Demystifying Wall Street Terms

Have you ever tried to read a business article and felt pretty much lost half way through because of all the special terms the writer used? Wall Street lingo, in particular, can be quite perplexing if you are new to the stock market. In this investment arena, the term "bear market" does not allude to a trade of large furry mammals. Neither does "black Monday" refer to the "coach-firing" day following the final Sunday of the NFL season. Wall Street is a fierce arena; there's quite a learning curve. So don't foolhardily jump into it until you at least understand the stock market basics. This article won't turn you into a pro investor overnight but only aims to simplify some interesting Wall Street terms all beginning investors should know. To categorize it academically, this is probably Wall Street 101, lesson 1.

Work to do: Please answer from the passage on Wall Street terms: if it were categorized academically, what would the passage probably be?

Records of target positions:
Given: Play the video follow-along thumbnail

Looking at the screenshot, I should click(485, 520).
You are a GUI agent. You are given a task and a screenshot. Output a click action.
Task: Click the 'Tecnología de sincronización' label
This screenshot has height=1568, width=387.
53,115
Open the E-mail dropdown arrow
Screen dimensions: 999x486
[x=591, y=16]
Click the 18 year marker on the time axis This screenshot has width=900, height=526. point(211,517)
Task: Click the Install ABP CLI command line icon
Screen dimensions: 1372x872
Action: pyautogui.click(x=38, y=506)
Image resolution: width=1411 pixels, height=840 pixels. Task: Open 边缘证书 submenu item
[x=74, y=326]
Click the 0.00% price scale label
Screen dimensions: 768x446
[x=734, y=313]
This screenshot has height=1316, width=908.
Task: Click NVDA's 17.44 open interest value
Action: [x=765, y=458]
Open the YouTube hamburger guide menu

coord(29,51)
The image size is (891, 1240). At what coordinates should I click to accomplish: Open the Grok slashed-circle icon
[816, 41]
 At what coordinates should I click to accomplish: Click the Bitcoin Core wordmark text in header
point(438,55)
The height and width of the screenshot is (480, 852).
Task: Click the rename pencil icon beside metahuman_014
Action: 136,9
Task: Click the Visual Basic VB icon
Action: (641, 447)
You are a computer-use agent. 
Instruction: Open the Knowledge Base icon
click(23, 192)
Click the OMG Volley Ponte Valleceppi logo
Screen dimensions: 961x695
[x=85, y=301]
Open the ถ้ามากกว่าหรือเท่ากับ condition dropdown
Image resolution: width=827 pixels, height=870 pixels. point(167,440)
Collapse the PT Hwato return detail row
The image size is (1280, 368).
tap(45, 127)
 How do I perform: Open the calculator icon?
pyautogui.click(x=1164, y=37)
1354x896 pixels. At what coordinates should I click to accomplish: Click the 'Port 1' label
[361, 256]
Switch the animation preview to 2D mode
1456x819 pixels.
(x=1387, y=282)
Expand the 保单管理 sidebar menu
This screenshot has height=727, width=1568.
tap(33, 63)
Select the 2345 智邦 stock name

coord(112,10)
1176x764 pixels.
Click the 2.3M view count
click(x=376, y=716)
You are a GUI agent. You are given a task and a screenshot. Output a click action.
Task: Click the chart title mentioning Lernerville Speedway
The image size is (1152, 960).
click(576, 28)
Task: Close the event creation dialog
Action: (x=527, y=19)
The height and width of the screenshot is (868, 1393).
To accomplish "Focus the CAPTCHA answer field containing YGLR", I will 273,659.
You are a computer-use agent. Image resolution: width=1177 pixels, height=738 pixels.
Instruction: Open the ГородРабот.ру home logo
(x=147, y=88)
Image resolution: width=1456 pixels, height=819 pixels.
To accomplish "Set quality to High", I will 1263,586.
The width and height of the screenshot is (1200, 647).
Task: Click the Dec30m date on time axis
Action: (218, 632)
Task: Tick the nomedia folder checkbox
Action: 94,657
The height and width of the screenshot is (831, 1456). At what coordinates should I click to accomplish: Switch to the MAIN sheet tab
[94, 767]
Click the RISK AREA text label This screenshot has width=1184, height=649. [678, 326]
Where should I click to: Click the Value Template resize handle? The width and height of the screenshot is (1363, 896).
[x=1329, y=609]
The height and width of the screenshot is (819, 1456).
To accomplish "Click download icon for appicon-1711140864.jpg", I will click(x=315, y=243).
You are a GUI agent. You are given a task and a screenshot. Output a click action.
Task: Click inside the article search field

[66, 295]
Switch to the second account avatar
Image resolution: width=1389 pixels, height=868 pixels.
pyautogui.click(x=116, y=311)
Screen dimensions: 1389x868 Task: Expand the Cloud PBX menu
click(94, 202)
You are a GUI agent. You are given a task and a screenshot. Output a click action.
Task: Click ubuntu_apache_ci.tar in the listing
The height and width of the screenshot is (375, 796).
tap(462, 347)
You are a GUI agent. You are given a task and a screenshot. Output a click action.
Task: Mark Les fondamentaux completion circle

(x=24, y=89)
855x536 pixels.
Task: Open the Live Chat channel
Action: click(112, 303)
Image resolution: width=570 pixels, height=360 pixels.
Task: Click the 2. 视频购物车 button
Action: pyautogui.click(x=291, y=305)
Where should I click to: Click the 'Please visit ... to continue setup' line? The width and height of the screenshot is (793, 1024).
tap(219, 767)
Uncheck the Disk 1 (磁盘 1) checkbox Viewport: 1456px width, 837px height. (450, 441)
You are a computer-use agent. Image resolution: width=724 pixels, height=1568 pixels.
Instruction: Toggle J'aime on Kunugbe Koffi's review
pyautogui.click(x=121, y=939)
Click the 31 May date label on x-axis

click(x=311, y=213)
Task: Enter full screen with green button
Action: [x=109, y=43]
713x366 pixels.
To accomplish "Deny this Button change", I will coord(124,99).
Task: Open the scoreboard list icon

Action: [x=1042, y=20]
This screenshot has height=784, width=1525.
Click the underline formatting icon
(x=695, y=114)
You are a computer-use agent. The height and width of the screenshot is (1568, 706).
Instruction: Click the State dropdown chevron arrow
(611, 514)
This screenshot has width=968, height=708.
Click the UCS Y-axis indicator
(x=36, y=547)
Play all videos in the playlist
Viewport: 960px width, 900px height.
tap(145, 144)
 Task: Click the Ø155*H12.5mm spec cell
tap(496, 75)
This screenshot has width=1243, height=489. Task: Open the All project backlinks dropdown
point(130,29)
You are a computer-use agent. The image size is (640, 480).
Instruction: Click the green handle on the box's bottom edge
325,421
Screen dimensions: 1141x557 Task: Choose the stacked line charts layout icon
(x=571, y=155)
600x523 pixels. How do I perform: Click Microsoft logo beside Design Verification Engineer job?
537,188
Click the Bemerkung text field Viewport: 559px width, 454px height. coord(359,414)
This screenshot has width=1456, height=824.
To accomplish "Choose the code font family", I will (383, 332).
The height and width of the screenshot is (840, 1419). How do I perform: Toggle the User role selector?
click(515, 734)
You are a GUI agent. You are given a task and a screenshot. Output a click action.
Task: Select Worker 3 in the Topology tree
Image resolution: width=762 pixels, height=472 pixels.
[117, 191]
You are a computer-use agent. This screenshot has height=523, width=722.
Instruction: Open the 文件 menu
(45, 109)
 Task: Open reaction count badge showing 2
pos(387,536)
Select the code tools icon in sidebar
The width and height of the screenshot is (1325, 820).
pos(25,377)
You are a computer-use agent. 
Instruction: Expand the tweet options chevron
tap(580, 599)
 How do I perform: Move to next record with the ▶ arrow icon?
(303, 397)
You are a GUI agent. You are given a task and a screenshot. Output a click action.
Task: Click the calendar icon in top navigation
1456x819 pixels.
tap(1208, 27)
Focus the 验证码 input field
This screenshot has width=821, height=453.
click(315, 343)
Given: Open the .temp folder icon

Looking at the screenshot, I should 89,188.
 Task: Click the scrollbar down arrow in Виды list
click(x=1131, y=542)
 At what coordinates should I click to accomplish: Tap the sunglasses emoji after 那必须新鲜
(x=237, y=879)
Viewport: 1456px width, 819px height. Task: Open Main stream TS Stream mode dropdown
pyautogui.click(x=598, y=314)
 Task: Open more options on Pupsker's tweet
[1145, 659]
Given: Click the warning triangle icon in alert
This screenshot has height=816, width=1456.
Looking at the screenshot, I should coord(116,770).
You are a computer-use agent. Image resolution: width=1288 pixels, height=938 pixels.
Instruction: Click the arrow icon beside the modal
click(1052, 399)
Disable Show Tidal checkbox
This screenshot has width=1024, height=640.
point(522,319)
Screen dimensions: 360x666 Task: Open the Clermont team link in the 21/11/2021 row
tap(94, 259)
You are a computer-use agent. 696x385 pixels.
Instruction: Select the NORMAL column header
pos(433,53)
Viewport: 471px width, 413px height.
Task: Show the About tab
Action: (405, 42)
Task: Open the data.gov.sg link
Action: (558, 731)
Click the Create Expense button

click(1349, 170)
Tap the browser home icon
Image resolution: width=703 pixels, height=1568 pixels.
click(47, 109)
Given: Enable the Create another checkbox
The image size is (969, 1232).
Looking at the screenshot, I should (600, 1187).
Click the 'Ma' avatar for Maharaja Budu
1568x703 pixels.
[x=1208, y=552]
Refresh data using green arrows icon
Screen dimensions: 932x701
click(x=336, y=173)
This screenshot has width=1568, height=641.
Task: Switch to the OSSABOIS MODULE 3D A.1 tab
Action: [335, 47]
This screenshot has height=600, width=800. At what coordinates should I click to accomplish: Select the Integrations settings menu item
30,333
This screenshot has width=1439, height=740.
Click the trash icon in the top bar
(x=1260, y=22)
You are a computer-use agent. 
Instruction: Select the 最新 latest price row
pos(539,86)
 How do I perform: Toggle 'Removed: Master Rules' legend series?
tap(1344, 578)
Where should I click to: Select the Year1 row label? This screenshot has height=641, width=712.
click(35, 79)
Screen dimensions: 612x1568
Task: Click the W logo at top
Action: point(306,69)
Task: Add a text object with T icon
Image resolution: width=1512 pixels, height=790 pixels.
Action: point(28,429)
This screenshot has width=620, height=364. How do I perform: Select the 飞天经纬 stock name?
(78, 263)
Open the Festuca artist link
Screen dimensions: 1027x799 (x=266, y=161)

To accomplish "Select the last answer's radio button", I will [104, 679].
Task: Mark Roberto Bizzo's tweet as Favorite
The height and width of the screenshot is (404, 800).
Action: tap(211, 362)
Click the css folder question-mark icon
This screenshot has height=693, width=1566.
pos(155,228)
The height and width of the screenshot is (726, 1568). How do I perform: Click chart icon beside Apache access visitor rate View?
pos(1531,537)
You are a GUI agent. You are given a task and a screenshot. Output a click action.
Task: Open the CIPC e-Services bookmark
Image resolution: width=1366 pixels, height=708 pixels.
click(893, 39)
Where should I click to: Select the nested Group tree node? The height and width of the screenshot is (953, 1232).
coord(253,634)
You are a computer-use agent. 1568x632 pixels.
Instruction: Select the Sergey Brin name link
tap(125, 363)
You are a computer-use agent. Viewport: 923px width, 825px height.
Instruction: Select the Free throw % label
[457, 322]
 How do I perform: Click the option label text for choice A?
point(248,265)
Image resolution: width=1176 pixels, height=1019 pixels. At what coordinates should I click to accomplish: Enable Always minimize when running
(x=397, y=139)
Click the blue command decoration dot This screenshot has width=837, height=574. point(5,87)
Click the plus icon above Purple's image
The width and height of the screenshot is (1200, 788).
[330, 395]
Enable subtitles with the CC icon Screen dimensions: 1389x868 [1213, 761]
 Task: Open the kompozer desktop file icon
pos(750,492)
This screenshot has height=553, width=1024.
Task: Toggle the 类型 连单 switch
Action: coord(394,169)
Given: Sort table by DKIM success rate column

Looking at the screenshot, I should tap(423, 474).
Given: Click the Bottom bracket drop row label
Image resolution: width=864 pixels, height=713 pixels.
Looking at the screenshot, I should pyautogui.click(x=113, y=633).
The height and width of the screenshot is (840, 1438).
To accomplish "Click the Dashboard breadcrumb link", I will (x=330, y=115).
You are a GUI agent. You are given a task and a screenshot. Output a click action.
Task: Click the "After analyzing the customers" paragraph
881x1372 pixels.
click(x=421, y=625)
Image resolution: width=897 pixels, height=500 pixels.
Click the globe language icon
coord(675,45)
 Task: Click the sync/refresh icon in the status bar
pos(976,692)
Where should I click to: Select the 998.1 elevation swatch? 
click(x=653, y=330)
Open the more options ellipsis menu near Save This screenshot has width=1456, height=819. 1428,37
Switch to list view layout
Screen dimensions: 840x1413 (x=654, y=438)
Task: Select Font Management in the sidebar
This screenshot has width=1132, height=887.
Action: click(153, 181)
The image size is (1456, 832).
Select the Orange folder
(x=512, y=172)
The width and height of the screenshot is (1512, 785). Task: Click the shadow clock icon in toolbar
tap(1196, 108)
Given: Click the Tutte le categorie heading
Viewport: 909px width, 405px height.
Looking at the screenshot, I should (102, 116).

Final answer: Wall Street 101, lesson 1.